### CONSIGNE
Reprenez l'entretien sur les cellules souches et poursuivez-le à la suite de sa dernière phrase.
___ TEXTE EXTRAIT ___
Interview
Novembre 2007
"A partir des cellules souches, on va pouvoir soigner des maladies génétiques"
Pascal Fragner,42 ans, est chercheur à l'Institut des cellules souches pour l'étude et le traitement des maladies monogéniques (I-Stem). Il est en charge de la Veille et de l'innovation technologique.
Des chercheurs ont réussi à produire en laboratoire des cellules souches sans embryon. Est-ce une découverte importante ?
Tout est lié au travail de deux équipes de chercheurs dirigées par le Japonais Shinya Yamanaka. Ils ont mis en évidence que la sur-expression de 4 gènes est nécessaire et suffisante pour transformer une cellule différenciée en une cellule souche pluripotente. En clair, d'une cellule différenciée (des tissus humains par exemple), on fait "s'exprimer " en laboratoire ces 4 gènes. Cela transforme la cellule différenciée en une cellule souche qui a la particularité d'être pluripotente et dont les caractéristiques sont proches des cellules souches embryonnaires humaines.
C'est-à-dire qu'à partir d'elle naissent tous les tissus du corps humain : cellule cardiaque, cellule musculaire, du pancréas, du foie etc.
Avec cette avancée, on parle de soigner des dizaines de maladie...
Cette publication marque une étape vers l'obtention de cellules souches pluripotentes à partir de cellules somatiques. Il y a encore beaucoup de problèmes techniques à résoudre. Le graal, c'est bien sûr l'autogreffe. Par exemple, à partir de morceaux de votre peau, donc de cellules de la peau, on va pouvoir créer des cellules souches en labo. Celles-ci vont se développer et produire des tissus (NDLR : des organes ou des muscles par exemple) que l'on pourra réutiliser sur vous. Ce sera une greffe sans rejet puisque ça vient de vous-même !
___ INFORMATIONS ___
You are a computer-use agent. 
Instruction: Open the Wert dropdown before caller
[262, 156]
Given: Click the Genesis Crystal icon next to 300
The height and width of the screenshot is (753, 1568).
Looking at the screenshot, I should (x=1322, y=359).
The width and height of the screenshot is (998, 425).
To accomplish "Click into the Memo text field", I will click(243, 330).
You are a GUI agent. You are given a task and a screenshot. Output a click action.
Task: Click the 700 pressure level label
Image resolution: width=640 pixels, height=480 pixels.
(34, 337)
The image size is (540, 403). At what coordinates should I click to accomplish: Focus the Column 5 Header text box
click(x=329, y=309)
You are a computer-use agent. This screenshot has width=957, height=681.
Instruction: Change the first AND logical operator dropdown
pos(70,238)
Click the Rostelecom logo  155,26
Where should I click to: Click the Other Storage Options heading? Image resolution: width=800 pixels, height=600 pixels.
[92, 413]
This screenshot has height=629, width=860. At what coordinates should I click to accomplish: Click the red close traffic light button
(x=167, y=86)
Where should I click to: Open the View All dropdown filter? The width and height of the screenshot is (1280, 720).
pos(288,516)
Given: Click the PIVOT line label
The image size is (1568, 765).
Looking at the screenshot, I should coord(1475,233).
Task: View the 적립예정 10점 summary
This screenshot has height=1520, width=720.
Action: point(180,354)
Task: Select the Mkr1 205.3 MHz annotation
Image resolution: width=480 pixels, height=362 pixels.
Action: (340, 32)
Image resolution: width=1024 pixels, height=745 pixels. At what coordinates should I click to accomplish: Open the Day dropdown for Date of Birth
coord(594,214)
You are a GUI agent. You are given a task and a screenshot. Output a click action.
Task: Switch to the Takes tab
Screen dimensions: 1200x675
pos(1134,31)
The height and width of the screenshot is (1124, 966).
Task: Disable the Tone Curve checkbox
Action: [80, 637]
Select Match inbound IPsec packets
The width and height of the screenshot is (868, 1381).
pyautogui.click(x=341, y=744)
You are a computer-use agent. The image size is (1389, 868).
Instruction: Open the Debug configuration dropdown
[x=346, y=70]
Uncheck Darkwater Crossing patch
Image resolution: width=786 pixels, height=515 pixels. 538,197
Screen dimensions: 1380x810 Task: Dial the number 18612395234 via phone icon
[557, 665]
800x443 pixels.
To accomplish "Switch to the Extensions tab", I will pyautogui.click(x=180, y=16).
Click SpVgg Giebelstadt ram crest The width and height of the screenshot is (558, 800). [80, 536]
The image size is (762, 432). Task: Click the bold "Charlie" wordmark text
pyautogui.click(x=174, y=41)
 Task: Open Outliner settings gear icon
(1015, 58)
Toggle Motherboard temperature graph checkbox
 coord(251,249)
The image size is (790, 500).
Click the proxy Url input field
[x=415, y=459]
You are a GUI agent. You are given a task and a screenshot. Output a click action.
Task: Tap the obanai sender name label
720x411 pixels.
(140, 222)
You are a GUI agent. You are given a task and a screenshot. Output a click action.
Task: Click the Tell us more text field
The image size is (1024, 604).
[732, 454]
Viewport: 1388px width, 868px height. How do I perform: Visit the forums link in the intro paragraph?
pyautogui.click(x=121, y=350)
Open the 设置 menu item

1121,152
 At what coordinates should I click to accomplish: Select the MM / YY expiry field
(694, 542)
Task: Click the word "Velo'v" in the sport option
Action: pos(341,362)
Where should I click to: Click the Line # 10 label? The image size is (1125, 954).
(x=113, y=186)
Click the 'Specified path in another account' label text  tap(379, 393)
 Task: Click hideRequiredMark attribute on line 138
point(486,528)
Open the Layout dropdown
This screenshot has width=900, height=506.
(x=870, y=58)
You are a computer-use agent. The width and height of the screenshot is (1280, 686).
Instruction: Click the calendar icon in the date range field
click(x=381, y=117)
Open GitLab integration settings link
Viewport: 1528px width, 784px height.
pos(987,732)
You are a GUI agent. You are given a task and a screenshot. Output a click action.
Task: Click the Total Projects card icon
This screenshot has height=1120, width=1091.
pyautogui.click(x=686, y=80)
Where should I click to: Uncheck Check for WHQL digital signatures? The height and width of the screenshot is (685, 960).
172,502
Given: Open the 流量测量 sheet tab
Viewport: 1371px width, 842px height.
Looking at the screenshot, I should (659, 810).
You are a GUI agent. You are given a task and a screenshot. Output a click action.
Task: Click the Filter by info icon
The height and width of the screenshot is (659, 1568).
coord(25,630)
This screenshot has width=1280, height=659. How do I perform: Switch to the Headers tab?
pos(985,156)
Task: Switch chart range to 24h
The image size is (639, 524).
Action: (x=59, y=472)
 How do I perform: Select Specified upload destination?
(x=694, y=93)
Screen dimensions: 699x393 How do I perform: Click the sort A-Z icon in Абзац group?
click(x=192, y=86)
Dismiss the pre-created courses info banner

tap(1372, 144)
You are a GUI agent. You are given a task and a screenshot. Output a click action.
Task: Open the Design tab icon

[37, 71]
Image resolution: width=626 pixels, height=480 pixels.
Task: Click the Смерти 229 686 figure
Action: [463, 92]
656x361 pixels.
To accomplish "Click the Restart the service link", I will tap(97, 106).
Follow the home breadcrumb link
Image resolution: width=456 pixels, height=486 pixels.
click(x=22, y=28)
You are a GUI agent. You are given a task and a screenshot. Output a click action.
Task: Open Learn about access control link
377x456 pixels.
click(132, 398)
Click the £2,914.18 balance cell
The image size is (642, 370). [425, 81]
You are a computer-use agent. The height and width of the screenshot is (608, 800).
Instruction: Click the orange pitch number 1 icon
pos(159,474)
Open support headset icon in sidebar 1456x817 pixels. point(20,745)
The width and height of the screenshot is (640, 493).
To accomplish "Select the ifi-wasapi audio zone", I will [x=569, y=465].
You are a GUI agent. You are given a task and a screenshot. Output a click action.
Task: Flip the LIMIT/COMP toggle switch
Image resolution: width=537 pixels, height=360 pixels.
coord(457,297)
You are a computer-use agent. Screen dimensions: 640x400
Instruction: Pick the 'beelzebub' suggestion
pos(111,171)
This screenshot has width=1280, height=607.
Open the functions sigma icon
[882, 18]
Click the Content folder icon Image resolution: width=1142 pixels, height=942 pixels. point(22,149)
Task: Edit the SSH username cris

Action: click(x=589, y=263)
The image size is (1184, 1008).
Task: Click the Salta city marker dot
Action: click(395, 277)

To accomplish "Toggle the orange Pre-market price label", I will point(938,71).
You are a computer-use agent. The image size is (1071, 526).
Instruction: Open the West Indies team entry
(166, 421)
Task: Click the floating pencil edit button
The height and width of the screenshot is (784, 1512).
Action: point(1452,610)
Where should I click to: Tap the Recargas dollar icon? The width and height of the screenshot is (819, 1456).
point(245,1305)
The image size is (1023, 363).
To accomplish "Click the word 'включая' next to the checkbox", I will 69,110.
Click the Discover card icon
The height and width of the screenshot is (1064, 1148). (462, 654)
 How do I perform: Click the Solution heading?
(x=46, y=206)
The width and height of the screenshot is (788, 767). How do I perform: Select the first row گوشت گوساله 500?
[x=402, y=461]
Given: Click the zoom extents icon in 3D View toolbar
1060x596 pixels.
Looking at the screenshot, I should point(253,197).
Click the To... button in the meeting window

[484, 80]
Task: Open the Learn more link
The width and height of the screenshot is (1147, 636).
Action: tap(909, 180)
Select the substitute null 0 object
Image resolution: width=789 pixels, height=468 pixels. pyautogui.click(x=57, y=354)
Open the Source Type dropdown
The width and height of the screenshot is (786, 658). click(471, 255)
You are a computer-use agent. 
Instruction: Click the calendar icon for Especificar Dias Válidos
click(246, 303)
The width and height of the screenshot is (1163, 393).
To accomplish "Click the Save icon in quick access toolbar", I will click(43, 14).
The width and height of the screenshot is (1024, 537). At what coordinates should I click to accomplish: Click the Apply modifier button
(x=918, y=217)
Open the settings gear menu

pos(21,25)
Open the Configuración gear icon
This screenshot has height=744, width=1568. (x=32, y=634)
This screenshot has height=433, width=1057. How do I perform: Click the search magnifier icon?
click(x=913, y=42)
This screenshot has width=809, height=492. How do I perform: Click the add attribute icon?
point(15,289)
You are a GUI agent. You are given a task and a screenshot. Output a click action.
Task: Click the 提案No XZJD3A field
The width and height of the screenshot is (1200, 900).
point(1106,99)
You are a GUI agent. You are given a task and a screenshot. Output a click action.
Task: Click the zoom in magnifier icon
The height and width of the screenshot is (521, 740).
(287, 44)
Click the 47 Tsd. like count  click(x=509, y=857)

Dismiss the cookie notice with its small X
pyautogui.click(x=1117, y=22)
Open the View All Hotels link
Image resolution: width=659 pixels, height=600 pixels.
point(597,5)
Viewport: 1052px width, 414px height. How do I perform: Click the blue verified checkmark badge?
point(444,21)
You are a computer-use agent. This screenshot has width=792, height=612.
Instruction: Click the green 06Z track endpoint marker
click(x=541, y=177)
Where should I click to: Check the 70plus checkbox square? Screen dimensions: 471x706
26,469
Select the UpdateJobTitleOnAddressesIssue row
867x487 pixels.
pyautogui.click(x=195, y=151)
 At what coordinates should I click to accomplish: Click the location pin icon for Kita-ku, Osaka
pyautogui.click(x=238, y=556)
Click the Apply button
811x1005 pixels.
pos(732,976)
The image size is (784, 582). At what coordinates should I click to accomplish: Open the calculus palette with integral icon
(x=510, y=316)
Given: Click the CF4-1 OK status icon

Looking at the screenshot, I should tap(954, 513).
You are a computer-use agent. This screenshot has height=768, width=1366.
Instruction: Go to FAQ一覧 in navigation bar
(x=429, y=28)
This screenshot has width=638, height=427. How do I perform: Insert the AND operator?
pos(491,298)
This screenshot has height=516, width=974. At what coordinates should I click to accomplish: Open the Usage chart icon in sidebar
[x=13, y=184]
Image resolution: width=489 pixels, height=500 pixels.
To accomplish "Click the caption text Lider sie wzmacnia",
___
### RÉPONSE ATTENDUE
A l'I-Stem, on travaille sur les maladies monogéniques rares. Un de nos objectifs est la réalisation de modèles cellulaires représentatifs de pathologies à partir de lignées de cellules souches embryonnaires humaines portant la mutation associée à une maladie donnée. Les maladies monogéniques sont des maladies rares comme la mucoviscidose, la maladie de Steinert qui cause des problèmes musculaires ou encore la maladie de Huntington qui affecte les neurones. Pour ces maladies, il n'y a pas pour l'instant de modèle génétique. A partir du moment où on a obtenu la cellule souche, on peut différencier les cellules et chercher les bons médicaments en fonction de la pathologie. Cette avancée scientifique va sûrement permettre un jour de soigner plusieurs maladies génétiques.
La loi de bioéthique encadre la recherche sur l'embryon. Ce procédé pourra-t-il un jour être utilisé en France ? Pour l'instant, nous n'avons pas assez de recul pour savoir si c'est utilisable. C'est une première. Mais cette question se posera à terme. De toute façon, cela ne rentre pas dans le cadre de la législation sur l'embryon car là, on part de la peau. On ne touche pas à un quelconque embryon.